╭─ Excerpted text

An investor should consider the following factors in determining whether or not to acquire Units:
1. Business of Xxxxxx International Corp.
Xxxxxx International Corp. (“Xxxxxx”) will become a wholly owned subsidiary of the Company upon the closing of the proposed merger between HIC Acquisition Co. and Xxxxxx (the “Merger”). The business of Xxxxxx has been under significant pressure and Xxxxxx recorded a loss of nearly $5 million through June 30, 2009. Potential investors in the Company should carefully review the “Risk Factors” section of Hirsch’s Form 10-K for the year-ended December 31, 2008 (“10-K”). In addition, potential investors should also review Hirsch’s quarterly report on Form 10-Q for the period ended June 30, 2009 (10-Q”), as well as the definitive proxy statement in respect of the Merger dated September 23, 2009 (“Definitive Proxy Statement”), as these documents contain detailed information regarding Hirsch’s current business and outlook. Each of the 10-K, 10-Q and Definitive Proxy Statement may be found on the SEC’s website at xxx.xxx.xxx or are available upon request from the Company.
2. Borrowing by the Company and Xxxxxx; Subordination Agreements
The Company is negotiating an asset based lending facility with Keltic Financial Partners II, LP (“Keltic”) in connection with the acquisition of Xxxxxx in the Merger and the operation of the business of Xxxxxx thereafter. This facility will be secured by, among other things, all of the Company’s shares in Xxxxxx (after the completion of the Merger) and substantially all of the assets of Xxxxxx. Investors should be aware that the Company and Xxxxxx would be significantly leveraged.
In addition, Keltic may require, in connection with the borrowing, that each investor execute a subordination agreement, expressly subordinating their interests to the interests of Keltic with respect to loans advanced by Keltic.
3. Limited Liquidity.
The Units, each consisting of one (1) share of the Common Stock, par value $.01 per share (“Common Shares”) and four (4) shares of Preferred Stock, par value $.01 per share (“Preferred Shares” and, together with the Common Shares, the “Shares”) offered hereby have not been registered under the Securities Act of 1933, as amended (the “Securities Act”) or any state securities laws, and may not be reoffered or resold unless an exemption from the registration requirements of the Securities Act (and corresponding state law) is
i
available. Shares may be pledged, assigned, hypothecated or otherwise transferred only pursuant to the terms of the Stockholders Agreement entered into by the holders of the Shares and the Company. No market exists or is anticipated will exist for the Shares, and the Shares only are redeemable by the Company at its election.
4. Governance Structure.
Under the terms of the Stockholders Agreement Xxxx Xxxxxxxxx has the sole power to nominate all directors to the board of directors of the Company, and in combination with his role as Chief Executive Officer of the Company, therefore has the sole discretion to make effectively all important decisions regarding the business and operations of the Company through contractual arrangements and delegation of authority to officers and agents of the Company. Further, borrowing agreements being negotiated with Keltic will effectively require Xxxx Xxxxxxxxx to (i) remain as President and CEO of the Company and (ii) to continue to own at least a majority of the voting Shares of the Company. As a result, holders of Shares (other than Xxxx Xxxxxxxxx) will have limited influence on the business and affairs of the Company and limited ability to effect a change of control of the Company.

╰─
╭─ Data lines

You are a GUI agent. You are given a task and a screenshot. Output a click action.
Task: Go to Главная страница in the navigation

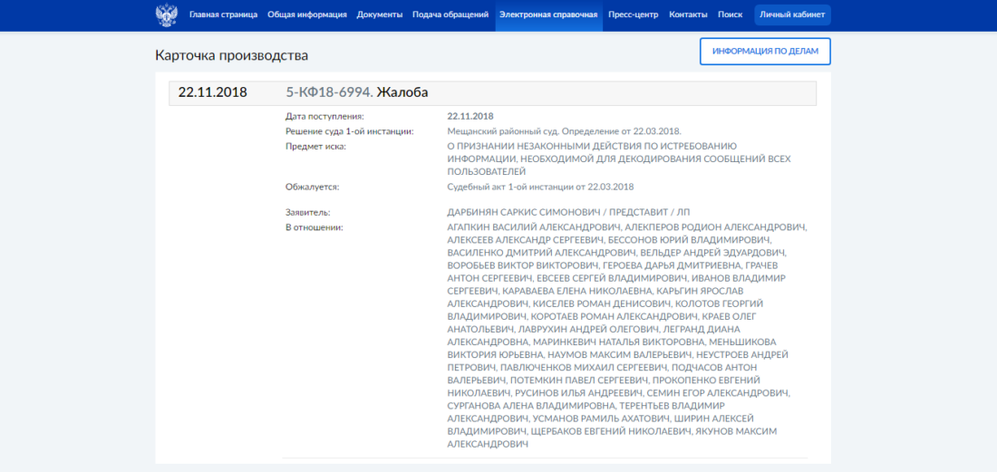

╰─

What you need to do:
**1.** Answer these questions using the risk-factors text:
(a) What loss had the business to be acquired in the Merger recorded through June 30, 2009?
(b) With which lender is the Company negotiating an asset based lending facility?
(c) How many shares of Preferred Stock make up each Unit?
**2.** Transcribe the risk-factors text, beginning at the words "The Units, each" and ending after the words "4. Governance Structure.".

Results in order:
**1.**
(a) Nearly $5 million.
(b) Keltic Financial Partners II, LP ("Keltic").
(c) Four (4) shares.

**2.**
The Units, each consisting of one (1) share of the Common Stock, par value $.01 per share (“Common Shares”) and four (4) shares of Preferred Stock, par value $.01 per share (“Preferred Shares” and, together with the Common Shares, the “Shares”) offered hereby have not been registered under the Securities Act of 1933, as amended (the “Securities Act”) or any state securities laws, and may not be reoffered or resold unless an exemption from the registration requirements of the Securities Act (and corresponding state law) is
i
available. Shares may be pledged, assigned, hypothecated or otherwise transferred only pursuant to the terms of the Stockholders Agreement entered into by the holders of the Shares and the Company. No market exists or is anticipated will exist for the Shares, and the Shares only are redeemable by the Company at its election.
4. Governance Structure.